§ GIVEN REQUEST 1
Using the passage below on testing prediction models, decide whether each statement agrees with it: (a) the Chi-squared test may be used when the second factor to be predicted is discrete; (b) the basic, first comparison, and second comparison prediction models may be of different types; (c) a smaller gap between the basic accuracy and the first accuracy means the first specific factor matters more. Answer each with yes or no and quote the deciding words.
§ GIVEN REQUEST 2
Carry on the passage below about testing prediction models, picking up after its final sentence.

§ GIVEN PASSAGE
______
After establishing the basic prediction model, the processor 13 obtains a basic accuracy by using the second historical records included in the second set 104 to test the basic prediction model. Similarly, after establishing the first comparison prediction model, the processor 13 obtains a first accuracy by using the second historical records included in the second subset 104 to test the first comparison prediction model. For example, if the data type of the second factor to be predicted is the continuous data type, the processor 13 may use the Pearson correlation coefficient to calculate the aforesaid basic accuracy and the first accuracy. If the data type of the second factor to be predicted is the discrete data type, the processor 13 may use the Chi-squared test to calculate the aforesaid basic accuracy and the first accuracy. It shall be appreciated that the aforesaid Pearson correlation coefficient and the Chi-squared test are only examples and shall not be used to limit the scope of the present invention.
Next, the processor 13 determines the first degree of importance of the first specific factor (e.g., the second factor X2) by comparing the basic accuracy and the first accuracy. For example, the processor 13 may decide the first degree of importance according to a difference between the basic accuracy and the first accuracy. The larger the difference between the basic accuracy and the first accuracy is, the larger the degree of the importance of the first specific factor will be (i.e., the first specific factor has a larger degree of influence on the operating environment).
In some embodiments, the processor 13 may test the degrees of importance of multiple specific factors among the second factors X1, X2, X3, and Y and then determine which factors are the crucial impact factors of the operating environment.
Specifically, the processor 13 may generate a second comparison set 108 by rearranging (e.g., randomly changing the order of) the second data corresponding to a second specific factor (e.g., the second factor X3) in the first subset 102 as shown in FIG. 1F. The processor 13 then establishes a second comparison prediction model (not shown) by using the second comparison set 108 and the data types of the second factors X1, X2, X3, and Y. Similarly, the second comparison prediction model may be a random forest, a support vector machine (SVM), a neural network, a linear regression model, and a generalized linear model but it is not limited thereto. It shall be appreciated that the basic prediction model, the first comparison prediction model, and the second comparison prediction model have to be the same type of prediction models.
______
§ PROVIDED DATA
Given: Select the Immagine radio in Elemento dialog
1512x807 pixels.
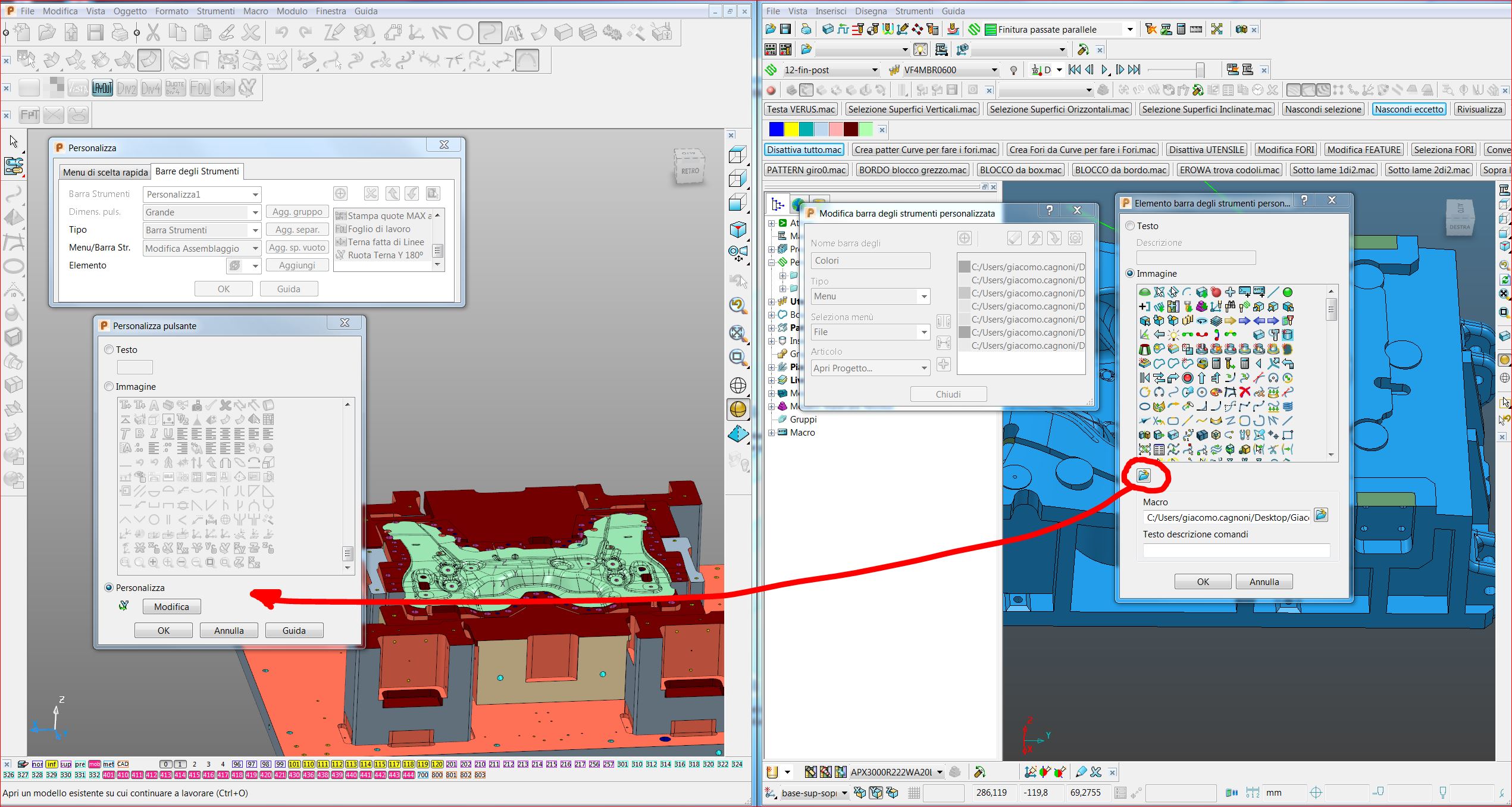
______
§ EXERCISE OUTPUT 1
(a) Yes: "If the data type of the second factor to be predicted is the discrete data type, the processor 13 may use the Chi-squared test to calculate the aforesaid basic accuracy and the first accuracy."
(b) No: "the basic prediction model, the first comparison prediction model, and the second comparison prediction model have to be the same type of prediction models."
(c) No: "The larger the difference between the basic accuracy and the first accuracy is, the larger the degree of the importance of the first specific factor will be"

§ EXERCISE OUTPUT 2
After establishing the basic prediction model and the second comparison prediction model, the processor 13 obtains a second accuracy by using the second historical records included in the second set 104 to test the second comparison prediction model. The processor 13 then determines the second degree of importance of the second specific factor (e.g., the second factor X3) by comparing the basic accuracy and the second accuracy. For example, the processor 13 may decide the second degree of importance according to a difference between the basic accuracy and the second accuracy. The larger the difference between the basic accuracy and the second accuracy is, the larger the degree of importance of the second specific factor will be (i.e., the second specific factor has a larger degree of influence on the operating environment).
In some embodiments, the processor 13 may further determine which one of the first specific factor (e.g., the second factor X2) and the second specific factor (e.g., the second factor X3) has a higher degree of importance. For example, the processor 13 calculates a first absolute difference between the basic accuracy and the first accuracy, calculates a second absolute difference between the basic accuracy and the second accuracy, determines which one of the first absolute difference and the second absolute difference is greater, and determines that the degree of importance of the specific factor corresponding to the greater absolute difference is higher. In other words, if the first absolute difference is greater than the second absolute difference, the processor 13 considers that the first specific factor is more important than the second specific factor (i.e., the degree of influence of the first specific factor on the operating environment is larger than the degree of influence of the second specific factor on the operating environment).
Based on the aforesaid descriptions, how the processor 13 repeats the aforesaid operations to determine the degrees of importance of the reset specific factors and how the processor 13 determines which one of the specific factors is more important shall be appreciated by those of ordinary skill in the art. Thus, the details will not be repeated herein.
In some embodiments, the detection apparatus 1 may further comprise a display (not shown) and the display is electrically connected to the processor 13. In these embodiments, the display may display the second data corresponding to each of the second factors X1, X2, X3 and Y in a display mode (e.g., scatter diagram, boxplot, bar chart) corresponding to the data type of each of the second factors X1, X2, X3, and Y. For example, if the second factors X1, X2, X3, and Y are all of the continuous data type, the display may adopt a scatter diagram to display the second data corresponding to each of the second factors X1, X2, X3 and Y. If the second factors X1, X2, X3 and Y include the continuous data type and the discrete data type, the display may adopt a boxplot to display the second data corresponding to each of the second factors X1, X2, X3 and Y. If the second factors X1, X2, X3 and Y are all of the discrete data type, the display may adopt a bar chart to display the second data corresponding to each of the second factors X1, X2, X3 and Y.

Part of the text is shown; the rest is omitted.